Browne's Wharf - This, the largest, safest, and most commodious wharf in Kingston, will again be under the charge of Mr. Edward Browne, (Messrs. W. & E. Browne of Hamilton and Kingston) who also remains the general Agent of the American Line. The Stone Warehouses with their iron roofs make this wharf the favorite depot for bonded goods and merchandise; (the Queen's Warehouse is on the Wharf,) and the Centre Warehouse and Slip admirably adapt the same wharf for the Bay of Quinte business, of which steamers Mr. E. Browne is also Agent. Mr. Wm. Ware, Customs House Broker, intends to keep an office on this wharf, all the coming season; and Mr. Searle, Passenger Agent for the American Line, has also an office on Browne's Wharf.

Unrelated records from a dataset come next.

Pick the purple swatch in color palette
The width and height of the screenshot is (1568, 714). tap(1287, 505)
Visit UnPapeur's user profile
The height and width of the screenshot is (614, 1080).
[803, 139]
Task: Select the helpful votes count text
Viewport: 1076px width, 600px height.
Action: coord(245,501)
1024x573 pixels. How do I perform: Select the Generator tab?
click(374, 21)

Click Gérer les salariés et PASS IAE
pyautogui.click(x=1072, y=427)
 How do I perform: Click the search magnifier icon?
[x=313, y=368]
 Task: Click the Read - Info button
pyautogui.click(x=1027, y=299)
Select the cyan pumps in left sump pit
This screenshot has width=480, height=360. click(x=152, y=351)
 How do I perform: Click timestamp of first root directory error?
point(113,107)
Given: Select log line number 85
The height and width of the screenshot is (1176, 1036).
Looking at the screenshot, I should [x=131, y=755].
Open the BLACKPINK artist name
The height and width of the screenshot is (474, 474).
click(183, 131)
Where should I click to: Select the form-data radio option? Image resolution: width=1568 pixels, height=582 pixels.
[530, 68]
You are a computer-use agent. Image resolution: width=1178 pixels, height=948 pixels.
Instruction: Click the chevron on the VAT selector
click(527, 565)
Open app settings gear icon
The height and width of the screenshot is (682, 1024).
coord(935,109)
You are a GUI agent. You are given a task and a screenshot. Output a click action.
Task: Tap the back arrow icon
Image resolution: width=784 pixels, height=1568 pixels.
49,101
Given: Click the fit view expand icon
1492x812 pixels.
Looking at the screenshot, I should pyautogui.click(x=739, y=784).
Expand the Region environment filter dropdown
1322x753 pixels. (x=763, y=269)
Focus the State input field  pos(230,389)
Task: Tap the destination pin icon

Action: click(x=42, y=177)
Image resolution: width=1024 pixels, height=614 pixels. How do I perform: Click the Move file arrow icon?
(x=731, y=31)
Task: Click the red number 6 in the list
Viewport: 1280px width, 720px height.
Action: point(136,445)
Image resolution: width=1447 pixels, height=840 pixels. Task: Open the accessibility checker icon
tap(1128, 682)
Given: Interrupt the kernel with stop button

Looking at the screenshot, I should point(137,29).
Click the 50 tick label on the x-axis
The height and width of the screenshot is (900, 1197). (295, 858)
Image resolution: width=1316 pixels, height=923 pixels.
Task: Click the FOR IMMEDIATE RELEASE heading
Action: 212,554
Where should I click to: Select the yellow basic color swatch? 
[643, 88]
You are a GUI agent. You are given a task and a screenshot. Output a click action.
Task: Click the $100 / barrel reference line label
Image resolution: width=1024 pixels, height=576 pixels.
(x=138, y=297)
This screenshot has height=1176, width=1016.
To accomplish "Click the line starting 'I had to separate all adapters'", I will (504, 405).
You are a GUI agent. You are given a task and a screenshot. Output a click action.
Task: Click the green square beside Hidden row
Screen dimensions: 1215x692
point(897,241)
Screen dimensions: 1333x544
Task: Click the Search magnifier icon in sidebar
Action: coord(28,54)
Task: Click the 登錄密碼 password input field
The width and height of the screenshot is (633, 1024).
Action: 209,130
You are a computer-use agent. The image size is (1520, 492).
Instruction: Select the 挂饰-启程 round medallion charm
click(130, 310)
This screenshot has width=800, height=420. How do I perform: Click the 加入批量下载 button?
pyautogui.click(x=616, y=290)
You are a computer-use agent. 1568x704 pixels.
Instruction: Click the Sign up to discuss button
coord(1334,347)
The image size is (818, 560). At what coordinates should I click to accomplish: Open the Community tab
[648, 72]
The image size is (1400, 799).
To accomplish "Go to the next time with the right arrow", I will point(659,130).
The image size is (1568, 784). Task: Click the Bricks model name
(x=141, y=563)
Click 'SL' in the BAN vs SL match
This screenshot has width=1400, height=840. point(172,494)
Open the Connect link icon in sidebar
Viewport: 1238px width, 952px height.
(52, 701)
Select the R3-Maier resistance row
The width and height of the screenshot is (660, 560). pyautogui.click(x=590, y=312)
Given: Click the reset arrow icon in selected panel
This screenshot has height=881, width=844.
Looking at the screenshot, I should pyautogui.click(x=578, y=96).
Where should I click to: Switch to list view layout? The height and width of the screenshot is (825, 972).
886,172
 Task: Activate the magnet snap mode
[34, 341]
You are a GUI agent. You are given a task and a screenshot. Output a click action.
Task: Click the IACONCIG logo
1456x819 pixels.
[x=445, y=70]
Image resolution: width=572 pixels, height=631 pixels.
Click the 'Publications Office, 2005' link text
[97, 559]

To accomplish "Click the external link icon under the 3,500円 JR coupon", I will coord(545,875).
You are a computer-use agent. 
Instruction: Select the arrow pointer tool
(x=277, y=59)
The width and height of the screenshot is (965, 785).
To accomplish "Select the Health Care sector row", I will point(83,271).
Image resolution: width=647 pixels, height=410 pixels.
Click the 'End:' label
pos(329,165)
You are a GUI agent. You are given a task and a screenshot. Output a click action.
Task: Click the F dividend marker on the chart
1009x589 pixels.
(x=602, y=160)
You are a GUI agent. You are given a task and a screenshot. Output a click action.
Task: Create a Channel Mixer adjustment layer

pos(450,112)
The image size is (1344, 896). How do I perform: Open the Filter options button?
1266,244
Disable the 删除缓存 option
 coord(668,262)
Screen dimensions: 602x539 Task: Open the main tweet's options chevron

The British Line of Mail Steamers - This Line will consist of the same excellent vessels as last season, viz., the Princess Royal, Capt. Twohy, the Magnet, Capt. Sutherland, and the City of Toronto, Capt. Dick. These vessels are too well known to need any description. The Princess Royal has undergone extensive alterations and repairs; and it is said, will turn out quite a new boat. The Sovereign will remain, as last season, in reserve. Of these vessels, the Magnet, is the first expected down, (expected to-morrow,) then will follow the City of Toronto, and afterwards the Princess Royal. This Line will make Counter's Wharf, (now in the occupation of Mr. Hugh McLennan) their Head Quarters for the season. In all human probability a fierce opposition will take place on the lake during the coming season, between this Line and the Through Line from Montreal to Hamilton; an opposition in which all parties must lose money. How much wiser would it be for the interested steamboat owners to have a mutual understanding, keep up rates and prices, and let each boat do the best it can!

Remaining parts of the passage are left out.